Após extensas negociações entre diplomatas, a ratificação do pacto foi aprovada pelo Congresso Nacional no começo de março, sendo promulgada alguns dias depois.
Esta foi a etapa final para que o acordo, do lado brasileiro, passasse a vigorar através do decreto presidencial agora ratificado por Lula.
Os parlamentos da Argentina, Uruguai e Paraguai, que também fazem parte do Mercosul, já validaram o pacto.
No que tange à União Europeia, o Parlamento Europeu solicitou, em janeiro, que o Tribunal de Justiça do bloco realize uma análise jurídica sobre o pacto, mas a presidente da Comissão Europeia, Ursula von der Leyen, confirmou que a entidade aplicará o tratado de modo provisório a partir de maio, mesmo com a pendência de revisão judicial.
Outros acordos
No mesmo evento em que oficializou o acordo Mercosul-UE, o presidente Lula também encaminhou outros dois tratados comerciais para apreciação do Congresso Nacional. Um deles é o pacto Mercosul-Singapura, revelado em 2023. O país asiático se destaca como um dos principais destinos das exportações da América do Sul.

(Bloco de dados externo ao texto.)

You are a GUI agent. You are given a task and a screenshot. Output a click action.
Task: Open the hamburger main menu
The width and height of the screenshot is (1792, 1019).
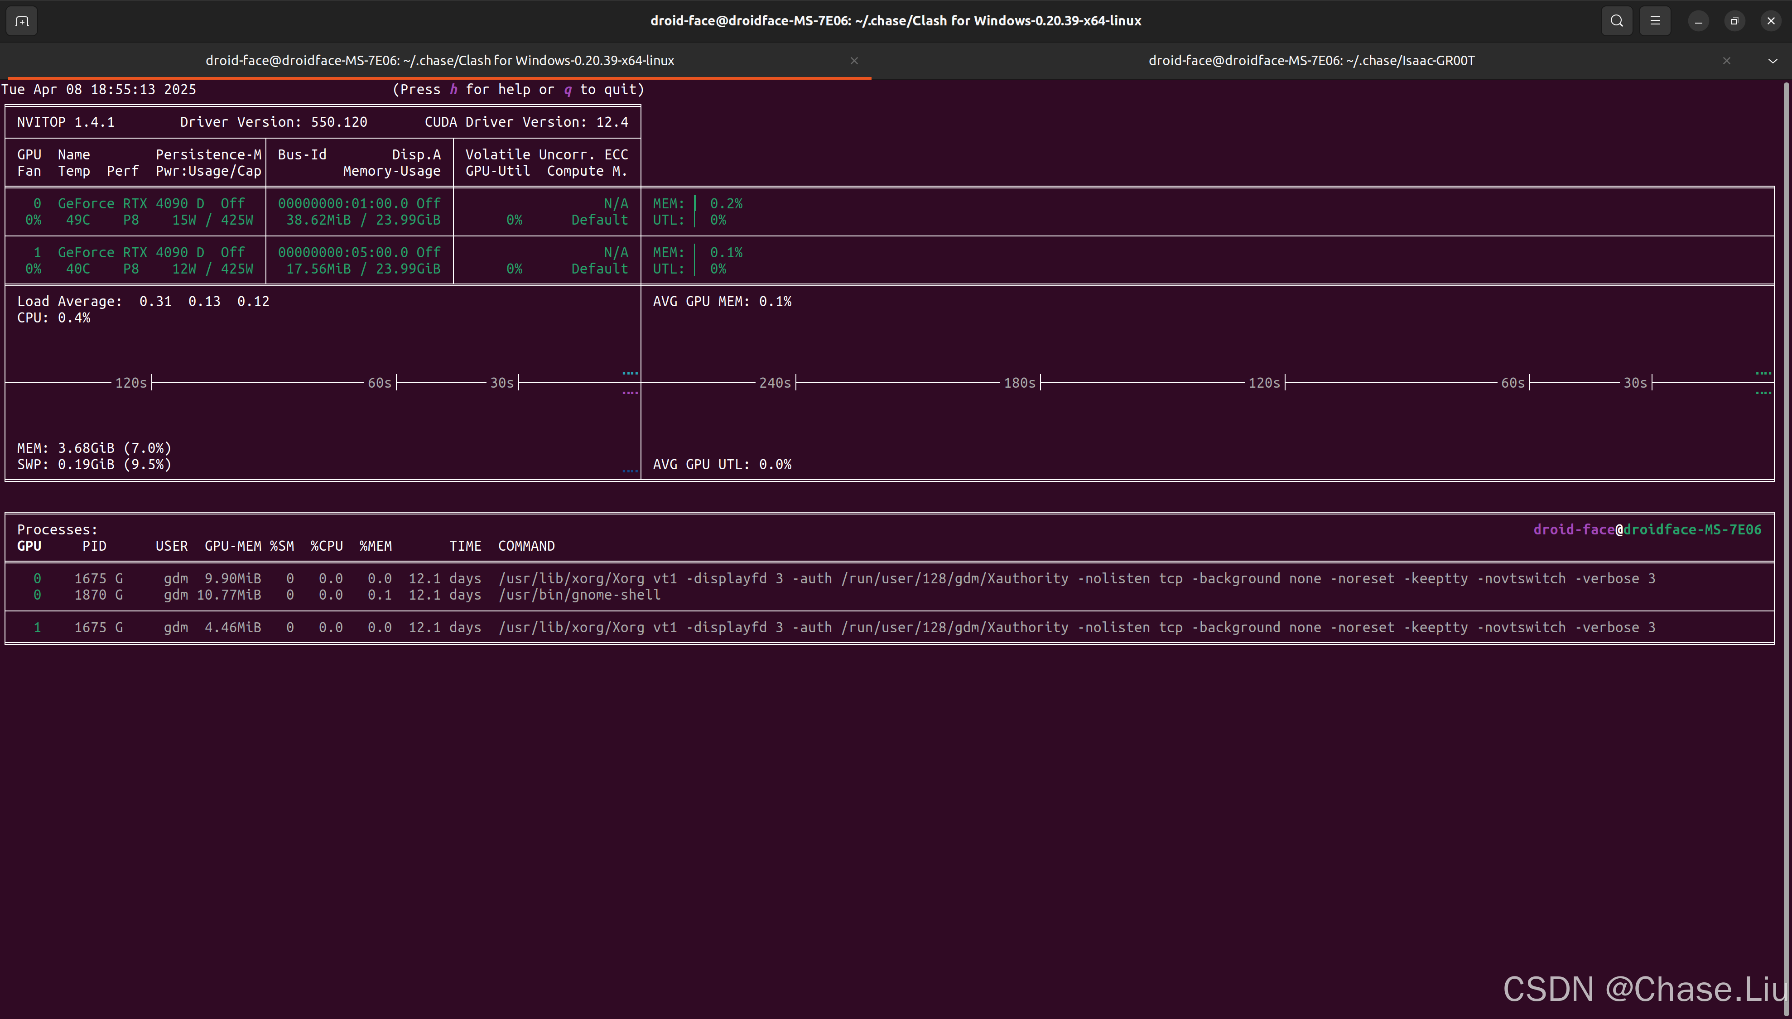click(1655, 21)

O segundo tratado envolve o Mercosul e a Associação Europeia de Livre Comércio (EFTA), que abrange Suíça, Noruega, Islândia e Liechtenstein.
A cooperação multilateral irá criar um mercado com 290 milhões de consumidores em economias que acumulam um PIB de US$ 4,39 trilhões, equivalente a mais de R$ 23 trilhões em 2024.
As negociações iniciaram em 2017 e, após 14 rodadas, os acordos finais foram estabelecidos em junho de 2025.
Em ambos os casos, as assembleias legislativas dos países do Mercosul precisam ratificar os tratados para que possam entrar oficialmente em vigor.